§ EXERCISE GOAL: All lines from the start of the listing below through the line containing "Task: Click Edit in the Allotments dialog" are to be written out again exactly, and no others.
[[ DATA FOR THIS EXERCISE open ]]
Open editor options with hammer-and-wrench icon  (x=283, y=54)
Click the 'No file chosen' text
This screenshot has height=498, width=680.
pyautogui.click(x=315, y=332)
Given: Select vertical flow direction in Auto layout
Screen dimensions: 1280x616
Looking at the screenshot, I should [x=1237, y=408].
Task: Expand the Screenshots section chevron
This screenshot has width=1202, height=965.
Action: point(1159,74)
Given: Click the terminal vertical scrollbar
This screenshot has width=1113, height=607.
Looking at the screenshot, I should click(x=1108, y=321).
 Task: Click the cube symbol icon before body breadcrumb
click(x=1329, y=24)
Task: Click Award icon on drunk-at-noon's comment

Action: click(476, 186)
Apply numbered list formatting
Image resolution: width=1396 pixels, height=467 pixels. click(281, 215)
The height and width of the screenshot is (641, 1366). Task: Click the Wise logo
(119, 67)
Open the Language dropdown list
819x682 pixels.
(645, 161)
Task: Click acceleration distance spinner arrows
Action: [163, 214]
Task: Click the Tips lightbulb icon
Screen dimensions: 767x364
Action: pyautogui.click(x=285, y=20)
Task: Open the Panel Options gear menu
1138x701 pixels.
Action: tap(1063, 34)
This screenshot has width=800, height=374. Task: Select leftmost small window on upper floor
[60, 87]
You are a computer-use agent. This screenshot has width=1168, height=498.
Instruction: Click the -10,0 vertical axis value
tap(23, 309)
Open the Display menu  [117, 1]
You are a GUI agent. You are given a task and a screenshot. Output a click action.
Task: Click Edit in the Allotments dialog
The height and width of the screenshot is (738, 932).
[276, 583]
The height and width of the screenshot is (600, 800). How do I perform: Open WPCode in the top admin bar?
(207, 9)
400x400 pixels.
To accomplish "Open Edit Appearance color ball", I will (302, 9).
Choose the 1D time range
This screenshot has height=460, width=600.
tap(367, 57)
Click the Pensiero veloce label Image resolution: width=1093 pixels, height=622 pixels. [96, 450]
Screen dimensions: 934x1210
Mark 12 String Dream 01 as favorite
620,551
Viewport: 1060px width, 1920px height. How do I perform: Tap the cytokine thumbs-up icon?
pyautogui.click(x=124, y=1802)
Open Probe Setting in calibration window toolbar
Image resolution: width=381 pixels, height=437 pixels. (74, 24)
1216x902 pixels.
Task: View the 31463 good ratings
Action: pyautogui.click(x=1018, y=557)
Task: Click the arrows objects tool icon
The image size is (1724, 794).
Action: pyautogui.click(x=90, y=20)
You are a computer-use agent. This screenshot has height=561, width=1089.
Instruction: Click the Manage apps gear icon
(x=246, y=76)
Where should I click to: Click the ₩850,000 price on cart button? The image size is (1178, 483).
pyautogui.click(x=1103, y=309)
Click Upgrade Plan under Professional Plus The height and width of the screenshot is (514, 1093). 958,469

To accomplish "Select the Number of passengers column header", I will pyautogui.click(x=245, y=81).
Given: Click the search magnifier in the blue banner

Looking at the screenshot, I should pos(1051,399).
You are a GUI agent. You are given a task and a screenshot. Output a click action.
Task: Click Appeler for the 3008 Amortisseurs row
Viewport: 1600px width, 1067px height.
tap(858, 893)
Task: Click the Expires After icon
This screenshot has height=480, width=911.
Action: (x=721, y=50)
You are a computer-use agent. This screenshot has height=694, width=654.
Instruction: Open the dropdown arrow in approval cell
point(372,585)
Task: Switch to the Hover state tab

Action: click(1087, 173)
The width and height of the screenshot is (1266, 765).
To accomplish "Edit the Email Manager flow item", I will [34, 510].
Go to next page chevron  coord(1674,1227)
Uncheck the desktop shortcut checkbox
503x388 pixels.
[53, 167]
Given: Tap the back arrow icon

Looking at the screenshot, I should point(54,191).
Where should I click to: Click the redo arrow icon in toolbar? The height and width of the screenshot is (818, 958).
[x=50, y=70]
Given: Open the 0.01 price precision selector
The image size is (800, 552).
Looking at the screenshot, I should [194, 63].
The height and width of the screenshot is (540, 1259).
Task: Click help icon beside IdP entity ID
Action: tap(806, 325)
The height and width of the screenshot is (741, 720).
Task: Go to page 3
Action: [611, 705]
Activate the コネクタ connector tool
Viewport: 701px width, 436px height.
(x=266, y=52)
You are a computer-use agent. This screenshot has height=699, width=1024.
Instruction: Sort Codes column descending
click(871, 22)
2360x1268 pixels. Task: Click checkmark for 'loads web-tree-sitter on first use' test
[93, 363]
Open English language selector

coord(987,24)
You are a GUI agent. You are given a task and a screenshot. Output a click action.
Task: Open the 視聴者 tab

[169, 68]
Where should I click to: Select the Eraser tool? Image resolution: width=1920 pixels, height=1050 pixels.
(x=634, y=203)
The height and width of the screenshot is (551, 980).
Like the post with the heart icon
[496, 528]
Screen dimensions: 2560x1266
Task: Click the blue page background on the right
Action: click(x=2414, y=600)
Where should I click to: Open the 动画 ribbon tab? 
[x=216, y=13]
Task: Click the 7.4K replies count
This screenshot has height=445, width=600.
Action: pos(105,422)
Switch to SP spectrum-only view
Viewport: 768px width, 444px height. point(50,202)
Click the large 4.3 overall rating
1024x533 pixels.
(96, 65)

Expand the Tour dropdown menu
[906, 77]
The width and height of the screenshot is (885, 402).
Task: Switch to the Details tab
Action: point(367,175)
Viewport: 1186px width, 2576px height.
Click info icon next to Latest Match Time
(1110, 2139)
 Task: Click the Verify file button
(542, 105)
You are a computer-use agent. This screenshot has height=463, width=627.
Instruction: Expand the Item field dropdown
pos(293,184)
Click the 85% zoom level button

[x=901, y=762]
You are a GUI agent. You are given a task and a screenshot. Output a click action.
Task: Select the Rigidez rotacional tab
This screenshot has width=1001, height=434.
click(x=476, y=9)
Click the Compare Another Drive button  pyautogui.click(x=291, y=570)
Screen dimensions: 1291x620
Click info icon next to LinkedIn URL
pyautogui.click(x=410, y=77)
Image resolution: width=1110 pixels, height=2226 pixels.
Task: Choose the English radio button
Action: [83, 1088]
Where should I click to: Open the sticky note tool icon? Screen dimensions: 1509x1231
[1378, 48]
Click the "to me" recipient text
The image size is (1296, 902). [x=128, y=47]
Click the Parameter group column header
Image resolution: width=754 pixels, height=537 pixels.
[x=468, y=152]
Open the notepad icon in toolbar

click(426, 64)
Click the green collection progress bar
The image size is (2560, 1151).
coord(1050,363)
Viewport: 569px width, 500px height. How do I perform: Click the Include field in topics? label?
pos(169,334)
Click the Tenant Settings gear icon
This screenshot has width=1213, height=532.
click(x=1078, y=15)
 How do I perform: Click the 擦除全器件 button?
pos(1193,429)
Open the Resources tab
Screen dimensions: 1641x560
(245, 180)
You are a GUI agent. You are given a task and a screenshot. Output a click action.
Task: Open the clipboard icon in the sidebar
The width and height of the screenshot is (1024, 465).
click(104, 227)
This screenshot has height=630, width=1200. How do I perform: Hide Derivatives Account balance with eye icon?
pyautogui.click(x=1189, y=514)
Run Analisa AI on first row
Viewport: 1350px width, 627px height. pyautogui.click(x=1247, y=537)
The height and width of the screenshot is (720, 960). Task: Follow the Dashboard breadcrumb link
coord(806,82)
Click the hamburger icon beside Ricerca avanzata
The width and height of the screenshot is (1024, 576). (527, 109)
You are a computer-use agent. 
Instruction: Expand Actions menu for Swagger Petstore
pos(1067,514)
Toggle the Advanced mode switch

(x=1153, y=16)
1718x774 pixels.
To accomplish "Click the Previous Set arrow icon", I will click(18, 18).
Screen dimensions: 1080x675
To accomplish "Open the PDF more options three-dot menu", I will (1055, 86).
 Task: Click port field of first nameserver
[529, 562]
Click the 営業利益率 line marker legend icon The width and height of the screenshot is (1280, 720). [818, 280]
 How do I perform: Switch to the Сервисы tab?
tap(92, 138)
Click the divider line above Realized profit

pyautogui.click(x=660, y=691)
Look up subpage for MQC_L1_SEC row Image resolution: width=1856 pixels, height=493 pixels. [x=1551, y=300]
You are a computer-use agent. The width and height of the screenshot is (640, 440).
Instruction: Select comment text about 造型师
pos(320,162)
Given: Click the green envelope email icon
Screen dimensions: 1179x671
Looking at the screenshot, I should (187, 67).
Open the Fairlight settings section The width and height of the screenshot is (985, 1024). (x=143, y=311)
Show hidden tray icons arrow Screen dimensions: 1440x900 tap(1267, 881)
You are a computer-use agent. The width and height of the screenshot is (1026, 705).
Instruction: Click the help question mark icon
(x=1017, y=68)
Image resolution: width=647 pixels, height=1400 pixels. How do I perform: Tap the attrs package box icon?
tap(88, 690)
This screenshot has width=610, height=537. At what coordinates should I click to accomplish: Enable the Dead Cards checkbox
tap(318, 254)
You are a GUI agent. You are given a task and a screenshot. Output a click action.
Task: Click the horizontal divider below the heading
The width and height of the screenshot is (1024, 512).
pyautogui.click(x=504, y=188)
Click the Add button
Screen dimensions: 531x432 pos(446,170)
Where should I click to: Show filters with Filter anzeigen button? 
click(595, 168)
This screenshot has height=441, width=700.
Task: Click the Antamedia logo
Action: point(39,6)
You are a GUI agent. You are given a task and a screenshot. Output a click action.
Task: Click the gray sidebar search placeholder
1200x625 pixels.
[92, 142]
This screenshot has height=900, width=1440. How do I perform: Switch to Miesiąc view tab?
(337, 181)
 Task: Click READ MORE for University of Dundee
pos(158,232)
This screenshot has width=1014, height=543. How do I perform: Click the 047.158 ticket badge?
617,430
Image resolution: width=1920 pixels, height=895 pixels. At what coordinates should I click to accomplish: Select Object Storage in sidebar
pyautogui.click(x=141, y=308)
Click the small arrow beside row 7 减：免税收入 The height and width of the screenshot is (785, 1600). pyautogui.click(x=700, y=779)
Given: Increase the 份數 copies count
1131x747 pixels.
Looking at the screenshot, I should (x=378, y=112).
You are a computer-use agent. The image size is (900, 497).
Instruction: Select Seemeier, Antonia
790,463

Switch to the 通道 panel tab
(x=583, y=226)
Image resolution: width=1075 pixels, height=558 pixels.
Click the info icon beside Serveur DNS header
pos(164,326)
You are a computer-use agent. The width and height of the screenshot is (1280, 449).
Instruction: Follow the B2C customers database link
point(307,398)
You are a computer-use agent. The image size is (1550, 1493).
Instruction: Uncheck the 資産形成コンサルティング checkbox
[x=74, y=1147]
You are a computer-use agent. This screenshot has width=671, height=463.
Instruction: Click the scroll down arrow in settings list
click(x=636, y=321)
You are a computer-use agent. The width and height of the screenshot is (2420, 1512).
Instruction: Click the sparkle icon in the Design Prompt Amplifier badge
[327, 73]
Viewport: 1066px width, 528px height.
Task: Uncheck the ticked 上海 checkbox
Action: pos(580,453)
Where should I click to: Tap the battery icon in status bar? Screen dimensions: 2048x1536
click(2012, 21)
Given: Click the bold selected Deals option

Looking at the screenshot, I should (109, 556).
[[ DATA FOR THIS EXERCISE closed ]]
§ OUTPUT OF THE EXERCISE:
Open editor options with hammer-and-wrench icon  (x=283, y=54)
Click the 'No file chosen' text
This screenshot has height=498, width=680.
pyautogui.click(x=315, y=332)
Given: Select vertical flow direction in Auto layout
Screen dimensions: 1280x616
Looking at the screenshot, I should [x=1237, y=408].
Task: Expand the Screenshots section chevron
This screenshot has width=1202, height=965.
Action: point(1159,74)
Given: Click the terminal vertical scrollbar
This screenshot has width=1113, height=607.
Looking at the screenshot, I should click(x=1108, y=321).
 Task: Click the cube symbol icon before body breadcrumb
click(x=1329, y=24)
Task: Click Award icon on drunk-at-noon's comment

Action: click(476, 186)
Apply numbered list formatting
Image resolution: width=1396 pixels, height=467 pixels. click(281, 215)
The height and width of the screenshot is (641, 1366). Task: Click the Wise logo
(119, 67)
Open the Language dropdown list
819x682 pixels.
(645, 161)
Task: Click acceleration distance spinner arrows
Action: [163, 214]
Task: Click the Tips lightbulb icon
Screen dimensions: 767x364
Action: pyautogui.click(x=285, y=20)
Task: Open the Panel Options gear menu
1138x701 pixels.
Action: tap(1063, 34)
This screenshot has width=800, height=374. Task: Select leftmost small window on upper floor
[60, 87]
You are a computer-use agent. This screenshot has width=1168, height=498.
Instruction: Click the -10,0 vertical axis value
tap(23, 309)
Open the Display menu  [117, 1]
You are a GUI agent. You are given a task and a screenshot. Output a click action.
Task: Click Edit in the Allotments dialog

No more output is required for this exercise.